Senior civil servants, military officers and judges are to receive 1% pay rises this year, ministers have announced.
The government accepted recommendations by the Senior Salaries Review Body, saying pay restraint was one of the “difficult choices” it faced.
The award comes amid a row over the 1% cap on public sector rises.
After the general election, some ministers suggested a rethink, putting pressure on Chancellor Philip Hammond.
The government says its policy has not changed, and last week teachers were told they faced another year of 1% rises.
Most public sector pay is set by ministers after receiving recommendations from different pay review bodies.
These bodies have to take into account government policy, which since 2013 has been for a 1% increase across the public sector, although in theory they are able to recommend higher increases.

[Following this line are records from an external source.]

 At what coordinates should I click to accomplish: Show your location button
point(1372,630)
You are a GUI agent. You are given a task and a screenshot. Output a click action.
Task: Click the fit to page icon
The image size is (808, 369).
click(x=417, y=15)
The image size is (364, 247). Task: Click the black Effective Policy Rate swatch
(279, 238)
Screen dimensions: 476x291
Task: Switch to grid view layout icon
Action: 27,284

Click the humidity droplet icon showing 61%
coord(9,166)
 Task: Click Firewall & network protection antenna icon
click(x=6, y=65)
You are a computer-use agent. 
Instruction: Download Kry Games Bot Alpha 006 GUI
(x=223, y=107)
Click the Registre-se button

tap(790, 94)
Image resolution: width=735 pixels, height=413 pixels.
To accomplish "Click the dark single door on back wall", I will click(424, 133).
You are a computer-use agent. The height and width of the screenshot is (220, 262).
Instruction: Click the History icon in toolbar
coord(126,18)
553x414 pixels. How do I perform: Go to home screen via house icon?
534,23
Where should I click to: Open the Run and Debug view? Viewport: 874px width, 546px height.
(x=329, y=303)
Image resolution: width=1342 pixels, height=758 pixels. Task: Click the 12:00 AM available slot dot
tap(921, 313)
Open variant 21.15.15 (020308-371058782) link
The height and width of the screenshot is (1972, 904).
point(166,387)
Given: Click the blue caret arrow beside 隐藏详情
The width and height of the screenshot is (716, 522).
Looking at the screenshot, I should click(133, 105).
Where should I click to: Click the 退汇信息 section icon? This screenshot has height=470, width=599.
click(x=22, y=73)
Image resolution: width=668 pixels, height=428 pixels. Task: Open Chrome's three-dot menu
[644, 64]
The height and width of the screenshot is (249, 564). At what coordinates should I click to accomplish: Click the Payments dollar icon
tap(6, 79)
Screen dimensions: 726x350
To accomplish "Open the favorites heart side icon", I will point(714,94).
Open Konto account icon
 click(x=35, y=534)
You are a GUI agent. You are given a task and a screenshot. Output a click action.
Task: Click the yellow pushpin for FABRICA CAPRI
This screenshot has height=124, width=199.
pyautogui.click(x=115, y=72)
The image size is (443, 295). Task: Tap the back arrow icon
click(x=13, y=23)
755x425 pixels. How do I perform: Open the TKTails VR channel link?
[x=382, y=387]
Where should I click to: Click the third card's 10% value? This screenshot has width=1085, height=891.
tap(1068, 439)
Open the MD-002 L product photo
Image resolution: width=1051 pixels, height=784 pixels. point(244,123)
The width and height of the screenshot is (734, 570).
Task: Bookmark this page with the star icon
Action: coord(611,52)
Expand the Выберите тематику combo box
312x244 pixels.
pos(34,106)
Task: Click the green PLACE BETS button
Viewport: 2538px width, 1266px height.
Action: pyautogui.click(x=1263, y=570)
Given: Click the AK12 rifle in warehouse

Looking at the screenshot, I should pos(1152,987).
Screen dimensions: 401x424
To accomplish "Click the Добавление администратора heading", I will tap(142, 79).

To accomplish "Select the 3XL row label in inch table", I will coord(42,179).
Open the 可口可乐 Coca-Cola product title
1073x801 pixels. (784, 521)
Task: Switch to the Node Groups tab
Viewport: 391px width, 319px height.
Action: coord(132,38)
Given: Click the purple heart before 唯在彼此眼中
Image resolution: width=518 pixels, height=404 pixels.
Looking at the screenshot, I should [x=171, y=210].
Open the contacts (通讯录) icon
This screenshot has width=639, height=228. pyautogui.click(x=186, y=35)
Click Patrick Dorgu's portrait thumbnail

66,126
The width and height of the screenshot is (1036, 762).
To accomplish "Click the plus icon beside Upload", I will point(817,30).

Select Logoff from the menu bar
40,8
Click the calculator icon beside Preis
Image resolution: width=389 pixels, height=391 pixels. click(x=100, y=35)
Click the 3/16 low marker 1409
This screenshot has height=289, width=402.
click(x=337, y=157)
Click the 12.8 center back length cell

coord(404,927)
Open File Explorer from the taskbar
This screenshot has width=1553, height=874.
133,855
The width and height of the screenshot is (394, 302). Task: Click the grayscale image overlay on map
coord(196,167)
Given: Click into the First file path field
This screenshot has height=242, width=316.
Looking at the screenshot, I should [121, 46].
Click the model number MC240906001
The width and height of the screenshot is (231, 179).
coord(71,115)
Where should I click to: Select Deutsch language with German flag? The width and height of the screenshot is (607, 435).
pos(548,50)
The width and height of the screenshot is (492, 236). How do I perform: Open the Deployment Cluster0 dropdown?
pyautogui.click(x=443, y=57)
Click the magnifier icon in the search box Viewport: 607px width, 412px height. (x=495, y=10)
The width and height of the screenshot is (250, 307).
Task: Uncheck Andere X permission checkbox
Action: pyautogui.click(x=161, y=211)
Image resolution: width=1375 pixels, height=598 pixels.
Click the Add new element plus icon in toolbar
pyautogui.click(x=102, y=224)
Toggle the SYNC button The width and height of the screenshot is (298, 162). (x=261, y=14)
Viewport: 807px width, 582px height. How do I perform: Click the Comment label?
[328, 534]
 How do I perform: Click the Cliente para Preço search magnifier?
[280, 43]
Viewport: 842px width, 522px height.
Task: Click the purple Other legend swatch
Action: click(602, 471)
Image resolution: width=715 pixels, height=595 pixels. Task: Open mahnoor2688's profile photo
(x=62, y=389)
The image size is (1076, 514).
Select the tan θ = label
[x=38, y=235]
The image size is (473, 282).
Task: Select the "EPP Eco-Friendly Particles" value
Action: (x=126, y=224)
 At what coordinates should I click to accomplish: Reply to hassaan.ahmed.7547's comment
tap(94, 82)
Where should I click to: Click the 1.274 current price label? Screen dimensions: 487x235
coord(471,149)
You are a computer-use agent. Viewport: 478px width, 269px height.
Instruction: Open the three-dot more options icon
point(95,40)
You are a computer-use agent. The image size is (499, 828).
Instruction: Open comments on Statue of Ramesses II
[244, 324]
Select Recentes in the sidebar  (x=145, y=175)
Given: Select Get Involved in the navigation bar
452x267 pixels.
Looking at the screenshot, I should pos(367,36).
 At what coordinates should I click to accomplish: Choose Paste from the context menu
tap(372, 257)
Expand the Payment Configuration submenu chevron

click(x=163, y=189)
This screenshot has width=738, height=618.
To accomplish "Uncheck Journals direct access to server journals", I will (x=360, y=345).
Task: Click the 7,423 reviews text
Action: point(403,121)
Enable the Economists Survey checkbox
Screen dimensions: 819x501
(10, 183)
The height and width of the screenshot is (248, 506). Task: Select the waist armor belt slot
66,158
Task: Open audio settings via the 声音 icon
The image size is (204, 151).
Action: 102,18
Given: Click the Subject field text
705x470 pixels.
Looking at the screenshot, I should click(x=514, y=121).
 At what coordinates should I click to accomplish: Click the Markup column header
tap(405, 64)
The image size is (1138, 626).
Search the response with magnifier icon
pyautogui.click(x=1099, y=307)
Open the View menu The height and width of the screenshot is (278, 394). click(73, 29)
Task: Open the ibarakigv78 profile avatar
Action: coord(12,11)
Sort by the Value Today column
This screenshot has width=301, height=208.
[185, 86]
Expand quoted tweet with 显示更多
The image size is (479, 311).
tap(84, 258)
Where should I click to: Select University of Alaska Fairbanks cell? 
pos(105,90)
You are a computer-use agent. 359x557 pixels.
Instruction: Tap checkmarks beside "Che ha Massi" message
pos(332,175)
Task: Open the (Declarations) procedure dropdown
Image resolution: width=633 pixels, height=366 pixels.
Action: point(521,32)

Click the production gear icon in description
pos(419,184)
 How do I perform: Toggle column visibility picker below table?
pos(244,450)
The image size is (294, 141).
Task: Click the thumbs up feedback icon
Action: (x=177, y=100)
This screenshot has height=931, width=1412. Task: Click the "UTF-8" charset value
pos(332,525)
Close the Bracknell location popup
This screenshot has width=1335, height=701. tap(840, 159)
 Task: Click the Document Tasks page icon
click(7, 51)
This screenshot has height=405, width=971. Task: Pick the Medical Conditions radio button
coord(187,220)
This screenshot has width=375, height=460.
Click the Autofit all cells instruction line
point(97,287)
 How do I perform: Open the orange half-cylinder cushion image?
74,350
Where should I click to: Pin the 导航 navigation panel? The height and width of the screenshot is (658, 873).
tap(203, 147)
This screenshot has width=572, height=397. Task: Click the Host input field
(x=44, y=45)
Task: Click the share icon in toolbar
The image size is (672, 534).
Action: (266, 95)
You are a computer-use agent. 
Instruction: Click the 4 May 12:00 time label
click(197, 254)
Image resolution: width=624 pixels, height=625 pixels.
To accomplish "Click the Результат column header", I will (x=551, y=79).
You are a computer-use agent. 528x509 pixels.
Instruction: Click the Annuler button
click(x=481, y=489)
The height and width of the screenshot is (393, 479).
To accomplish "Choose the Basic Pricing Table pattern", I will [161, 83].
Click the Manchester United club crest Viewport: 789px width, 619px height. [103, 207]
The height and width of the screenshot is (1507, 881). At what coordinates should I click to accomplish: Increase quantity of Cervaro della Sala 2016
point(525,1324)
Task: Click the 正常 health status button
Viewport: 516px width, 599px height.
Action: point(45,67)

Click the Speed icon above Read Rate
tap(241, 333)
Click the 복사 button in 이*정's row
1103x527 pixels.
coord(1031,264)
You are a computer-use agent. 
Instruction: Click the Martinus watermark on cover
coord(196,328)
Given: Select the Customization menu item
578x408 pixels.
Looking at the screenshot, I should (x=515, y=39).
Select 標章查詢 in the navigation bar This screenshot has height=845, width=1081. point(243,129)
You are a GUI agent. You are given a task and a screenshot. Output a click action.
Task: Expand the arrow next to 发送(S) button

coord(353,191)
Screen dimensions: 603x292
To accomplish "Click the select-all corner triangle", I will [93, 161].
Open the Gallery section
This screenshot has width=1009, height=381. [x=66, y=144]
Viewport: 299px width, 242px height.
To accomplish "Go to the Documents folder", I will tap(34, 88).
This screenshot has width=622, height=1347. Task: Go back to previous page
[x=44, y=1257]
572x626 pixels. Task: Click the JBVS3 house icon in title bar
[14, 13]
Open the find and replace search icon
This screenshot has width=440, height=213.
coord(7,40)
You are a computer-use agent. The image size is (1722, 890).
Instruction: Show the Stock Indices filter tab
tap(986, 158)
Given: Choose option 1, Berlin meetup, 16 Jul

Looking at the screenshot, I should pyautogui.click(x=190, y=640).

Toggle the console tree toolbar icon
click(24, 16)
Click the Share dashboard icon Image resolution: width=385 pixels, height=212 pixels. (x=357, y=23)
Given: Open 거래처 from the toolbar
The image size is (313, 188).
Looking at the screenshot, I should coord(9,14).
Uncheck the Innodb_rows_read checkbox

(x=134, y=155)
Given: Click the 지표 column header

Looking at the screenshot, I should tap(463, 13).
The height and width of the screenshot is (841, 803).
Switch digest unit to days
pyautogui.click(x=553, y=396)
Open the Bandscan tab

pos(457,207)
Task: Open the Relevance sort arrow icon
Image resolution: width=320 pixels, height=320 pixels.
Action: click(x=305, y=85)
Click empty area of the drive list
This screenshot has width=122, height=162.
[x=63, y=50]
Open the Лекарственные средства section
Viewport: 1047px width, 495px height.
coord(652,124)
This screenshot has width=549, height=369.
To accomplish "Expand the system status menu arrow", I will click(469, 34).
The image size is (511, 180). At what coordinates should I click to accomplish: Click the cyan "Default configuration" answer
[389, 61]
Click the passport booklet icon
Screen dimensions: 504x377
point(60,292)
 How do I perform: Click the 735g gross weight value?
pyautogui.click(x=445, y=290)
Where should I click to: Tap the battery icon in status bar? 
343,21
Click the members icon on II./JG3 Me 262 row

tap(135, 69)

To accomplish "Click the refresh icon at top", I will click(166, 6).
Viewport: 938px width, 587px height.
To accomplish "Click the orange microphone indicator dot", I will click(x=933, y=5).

The Senior Salaries Review Board covers the senior civil service, senior military officers, the judiciary and senior managers working for arm’s length bodies of the Department of Health.
For each group, the board recommended a 1% rise, which has been accepted by ministers.
In a written statement, Cabinet Office Minister Damian Green said the government “greatly values” public servants’ work and understands the need to recruit, retain and motivate staff.
He added: “However, there is a trade-off between pay and jobs in many public services, and pay restraint is one of the many difficult choices the government has had to make to help put the UK’s public finances back on track.
“Senior public sector workers, like everyone else, will have to continue to play their part to ensure we deliver job security for working people across the country.”
Naomi Cooke, of senior civil servants’ union the FDA, welcomed a government promise of a review of senior salaries, but added: “What should be abundantly clear is that this cannot be achieved within a 1% straitjacket.
“Reform of senior civil service pay needs to be fully funded and it needs to happen soon – the current government pay policy is failing and is doing so in a way that costs civil servants and costs the public dear.”